● **Exercise aim**: Please repeat the rows below word for word, starting with the line that contains "Identify the location" and going on through the end of the rows. Leave out the pictures.
________________________
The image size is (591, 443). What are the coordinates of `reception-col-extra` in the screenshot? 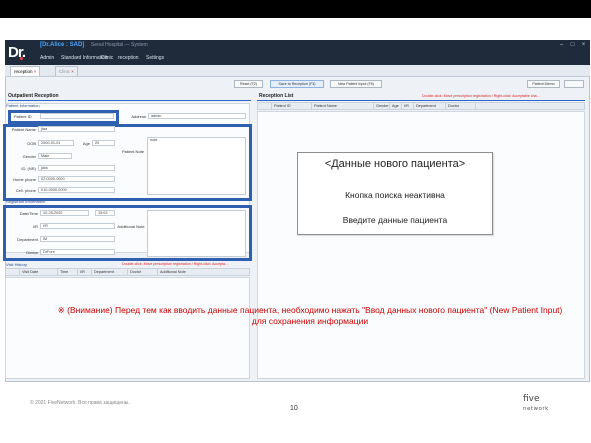 It's located at (531, 106).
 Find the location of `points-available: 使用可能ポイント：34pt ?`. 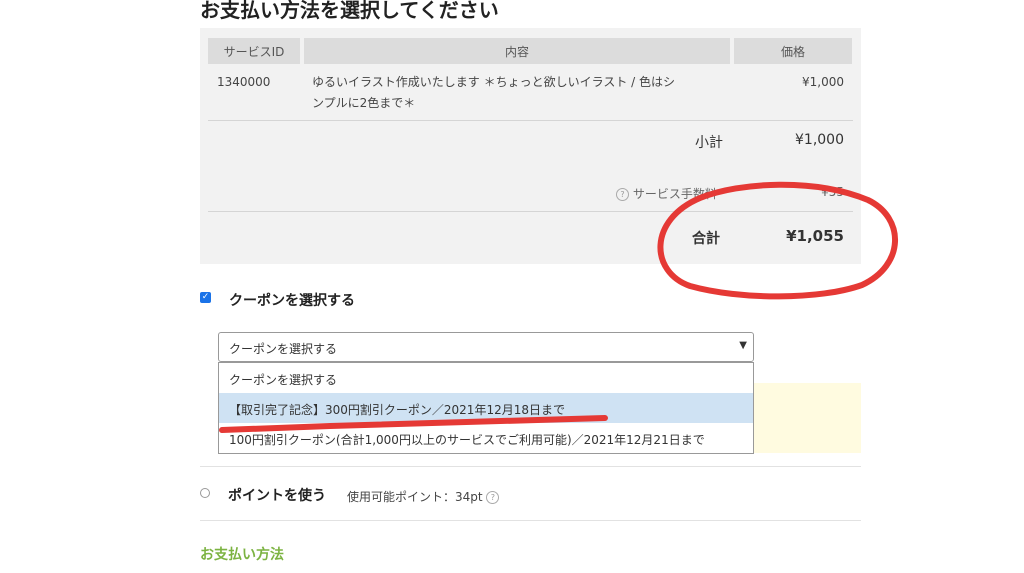

points-available: 使用可能ポイント：34pt ? is located at coordinates (424, 496).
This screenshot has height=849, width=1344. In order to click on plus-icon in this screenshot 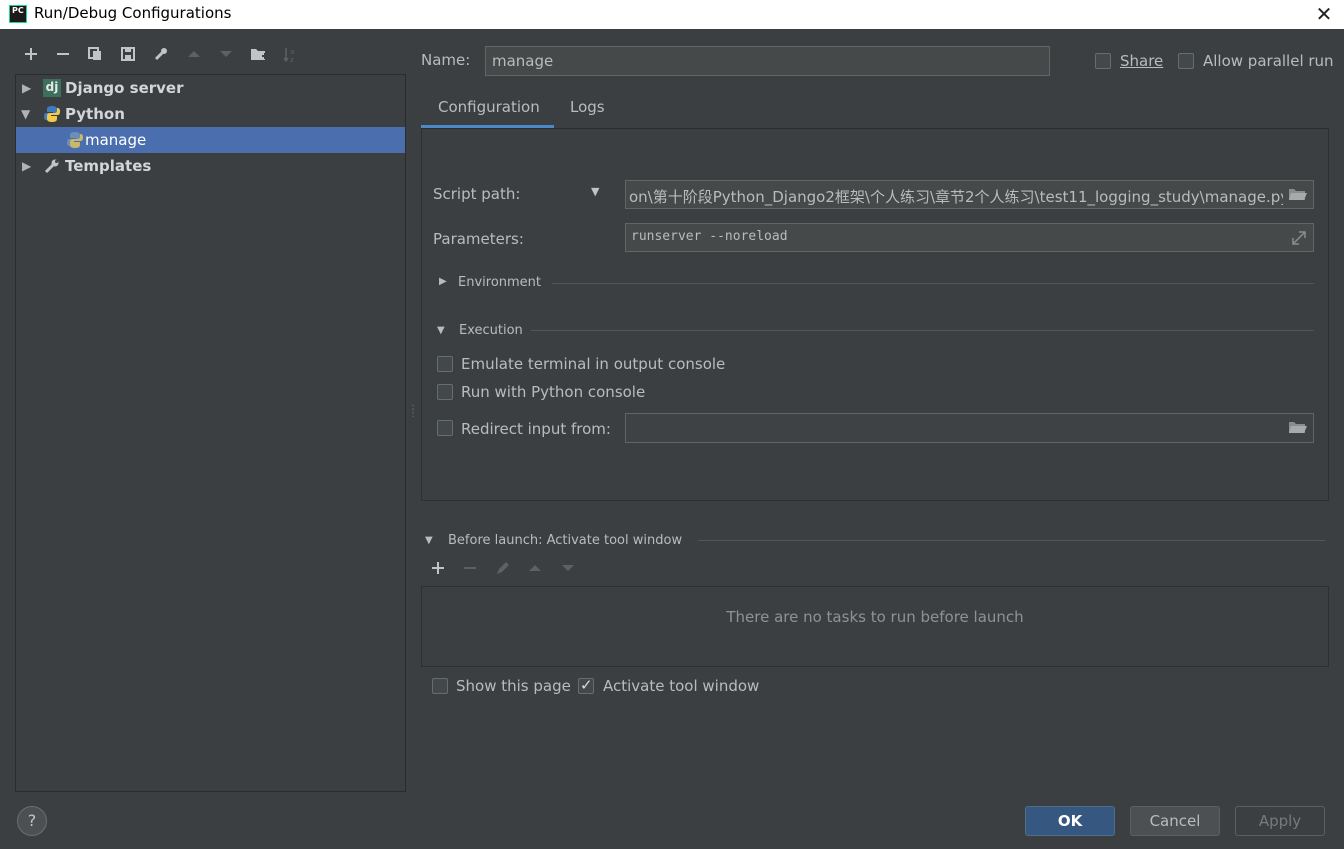, I will do `click(31, 57)`.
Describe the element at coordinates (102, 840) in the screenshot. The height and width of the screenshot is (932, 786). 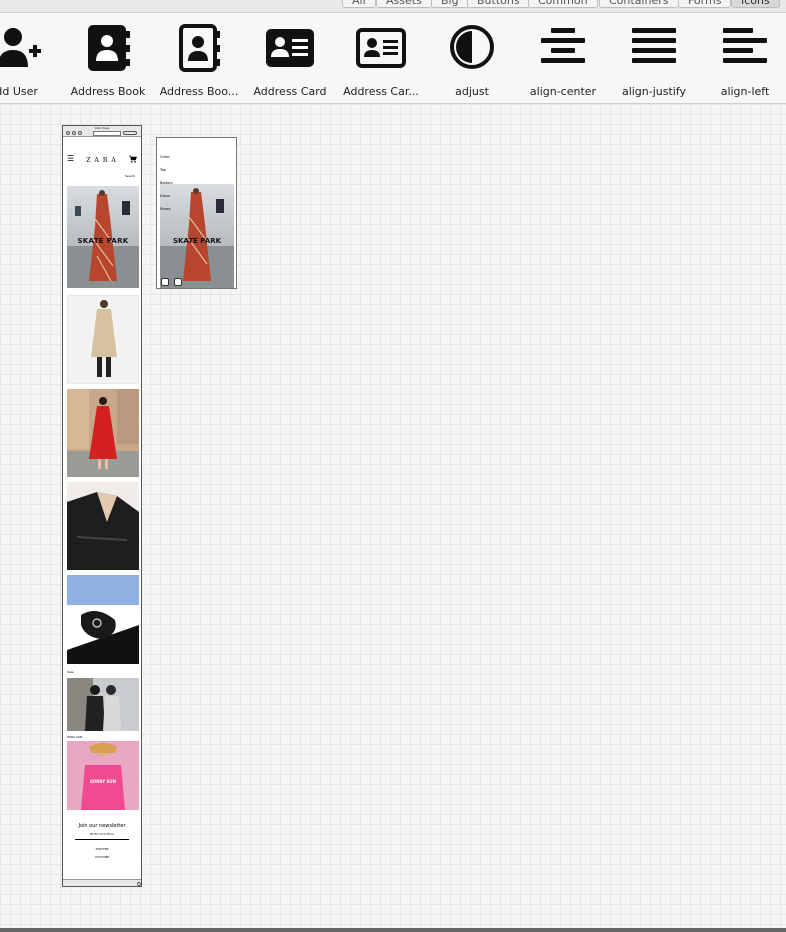
I see `email-underline` at that location.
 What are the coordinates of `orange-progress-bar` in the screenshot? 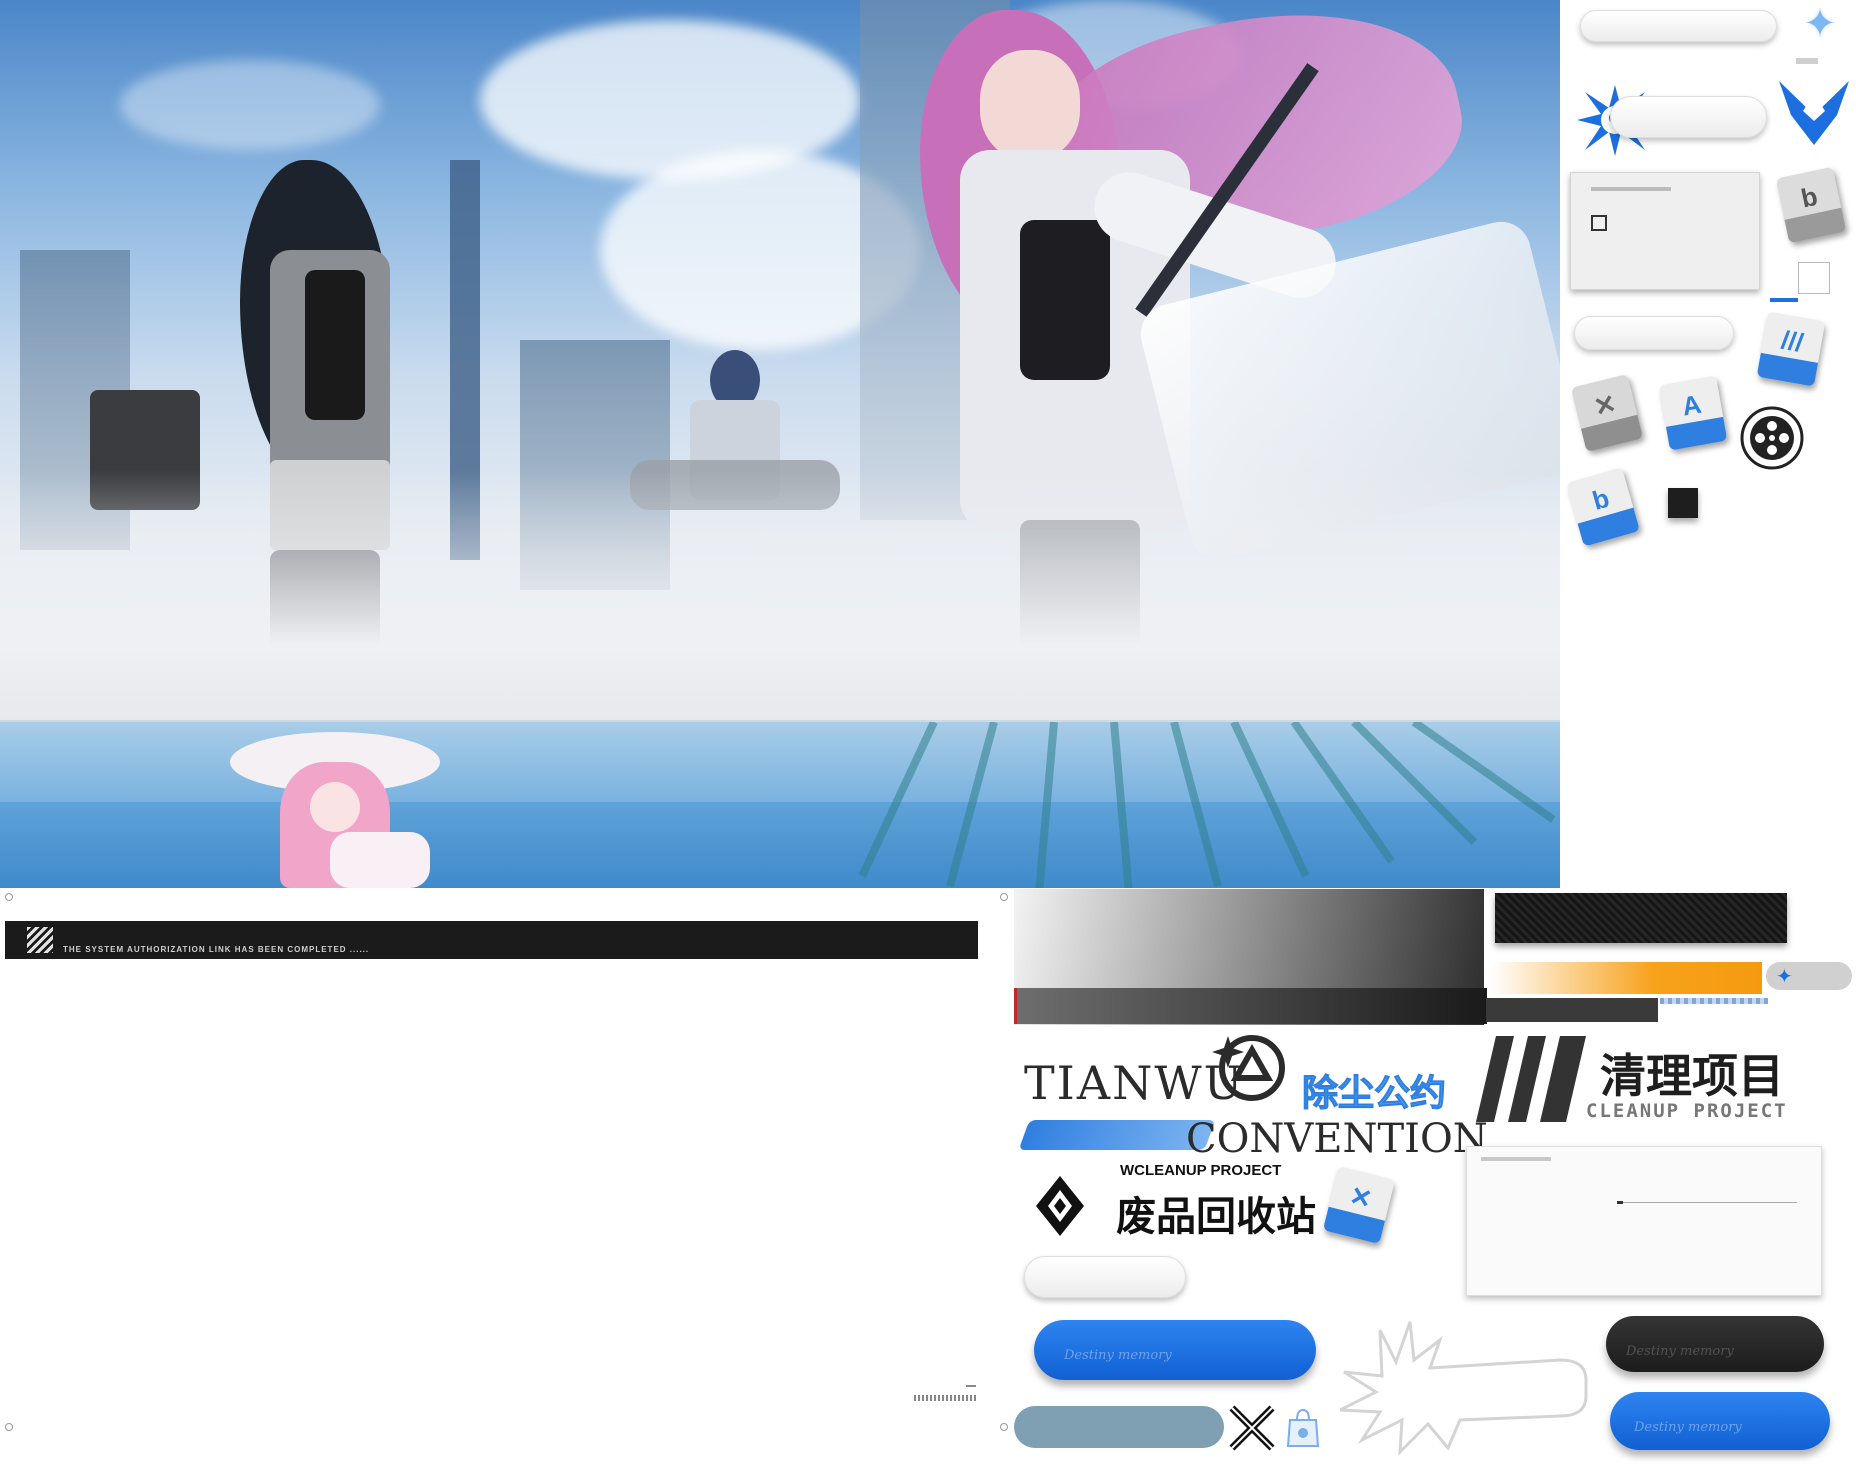 It's located at (1626, 978).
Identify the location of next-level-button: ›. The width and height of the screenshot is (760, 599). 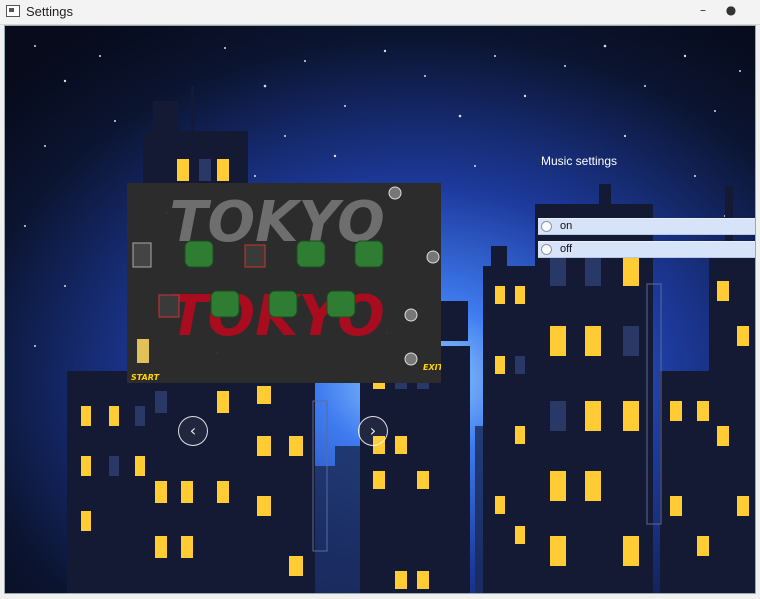
(373, 431).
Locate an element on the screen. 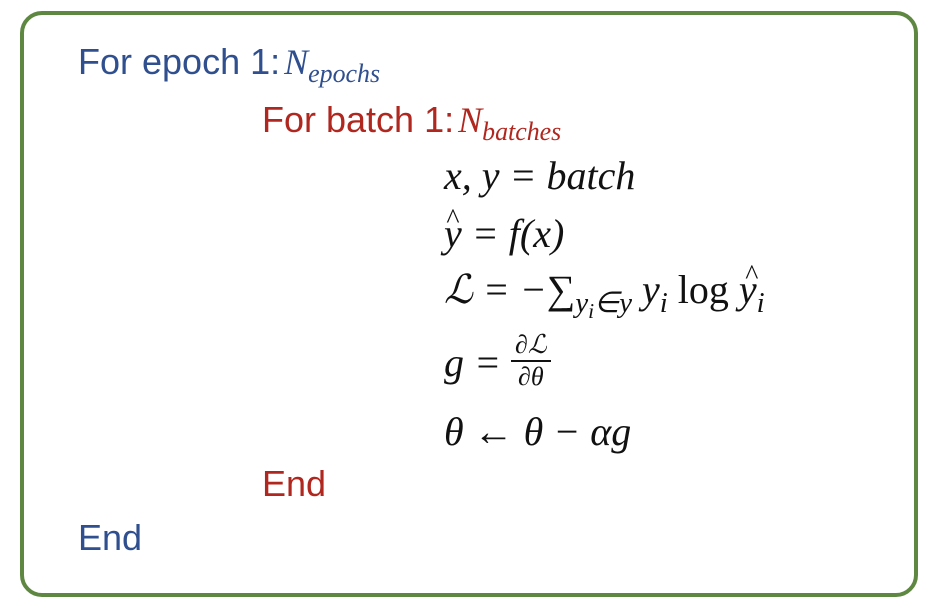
________________________
● **Answer below**:
Identify the location of next-level-button: ›. The width and height of the screenshot is (760, 599). 
(373, 431).
Locate an element on the screen. 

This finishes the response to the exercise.